### EXERCISE:
Copy word for word the part of the court opinion below, starting with "This is an appeal" and going on through "of credible evidence.".

Terry Graham, Tyler, for appellant, Dwayne Sackett.
Morgan Shumpert, Floyd Shumpert, Kaufman, for appellee.
This is an appeal from an order overruling the pleas of privilege of the appellants which sought to have the suit transferred to Smith County, Texas. Appellee brought an action for conversion of a truck in Kaufman County. The appellants filed their pleas of privilege which were controverted by the appellee.
Upon hearing, the trial court overruled the pleas of privilege and both appellants have perfected their appeal from such order.
The appellants assert that the court erred in entering the order overruling their pleas of privilege because (1) there is no evidence to support it, and (2) it is against the great weight and degree of credible evidence.
The appellee Ronald T. Watson brought this action for the conversion of a 1963 International Truck against J. Clifford Gregory, d/b/a Gregory Finance Insurance and Dwayne Sackett. He alleges that this conversion occurred in Terrell, Texas, joining the two appellants in his pleadings, and alleges that the appellant Sackett was the one actually responsible for the conversion. The appellee further alleges that the appellant Sackett was an agent, servant or employee of the appellant, Gregory.
It is appellants' contention in effect that the appellee failed to prove the necessary venue facts to hold venue in Kaufman County and thus the trial court erred in overruling their pleas of privilege.
Upon the hearing of the pleas of privilege, appellee offered into evidence the certificate of title to the truck which showed it was sold to appellee by Perry Transfer Warehouse Company, Tyler, Texas. However, appellant testified that he purchased the truck from Dwayne Sackett. The certificate of title also shows Gregory Finance Insurance of Tyler, Texas, to have a first lien on said truck. Appellee also offered into evidence the promissory note-security agreement executed by appellee as principal and appellant Sackett as surety or co-signer in favor of Gregory Finance Insurance of Tyler, Texas.
Appellee, the only witness to testify upon the hearing, testified that he parked the truck on a lot in Terrell, Texas, on the 31st day of July, 1970, and went to Dallas leaving the keys in the truck, and when he returned from Dallas, the truck was still there; that he then went to his father's house in the City of Terrell for a few minutes and when he returned, he found the truck gone; sometime thereafter he contacted Dwayne Sackett who told him that he had picked up the truck; that he also talked to Mr. Gregory who told him he had the truck; and that Mr. Gregory told him he did not pick up the truck.

### DATA EXCERPT:

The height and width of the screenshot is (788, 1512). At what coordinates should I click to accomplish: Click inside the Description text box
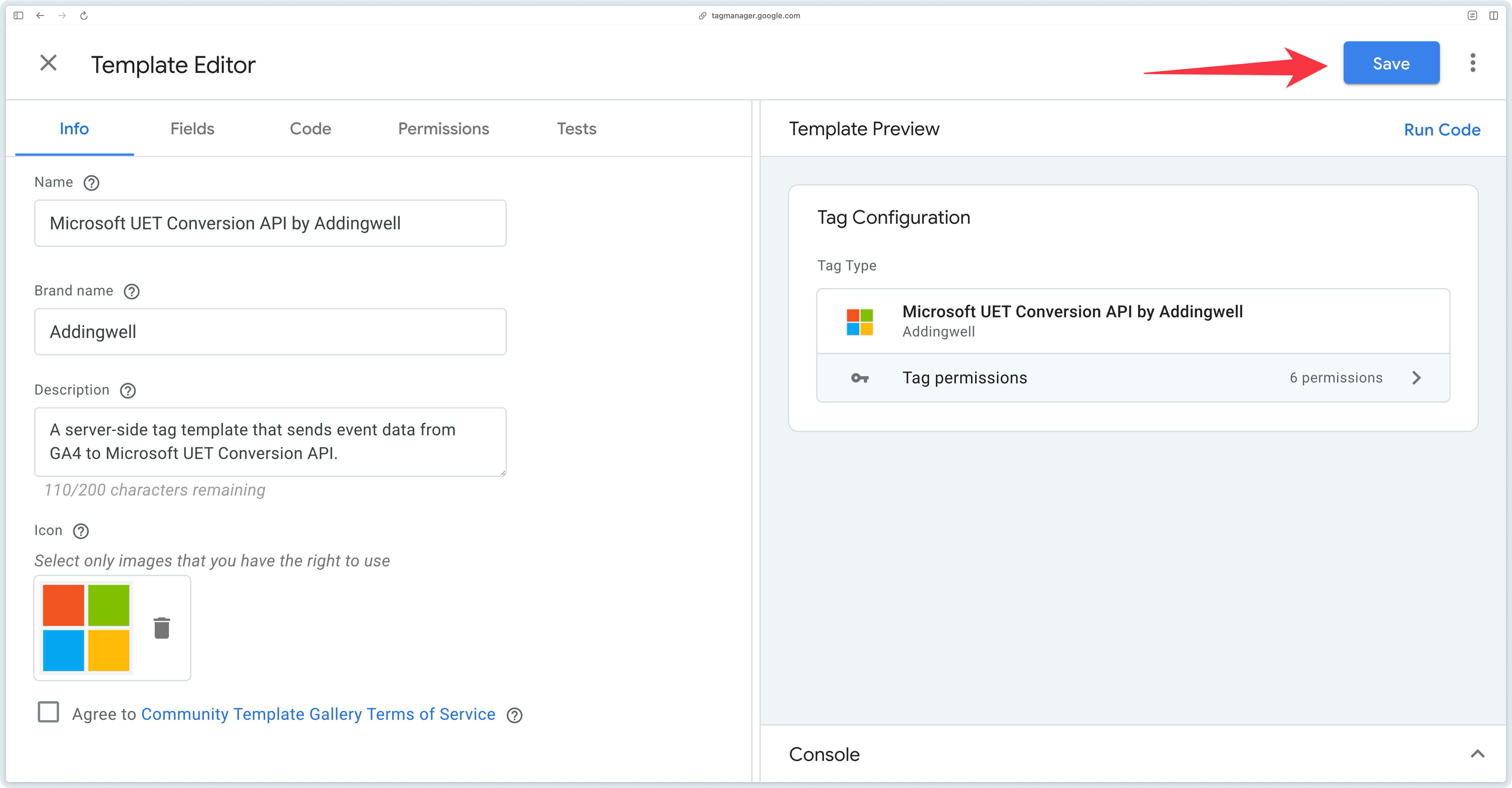pos(270,441)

### CORRECT ANSWER:
This is an appeal from an order overruling the pleas of privilege of the appellants which sought to have the suit transferred to Smith County, Texas. Appellee brought an action for conversion of a truck in Kaufman County. The appellants filed their pleas of privilege which were controverted by the appellee.
Upon hearing, the trial court overruled the pleas of privilege and both appellants have perfected their appeal from such order.
The appellants assert that the court erred in entering the order overruling their pleas of privilege because (1) there is no evidence to support it, and (2) it is against the great weight and degree of credible evidence.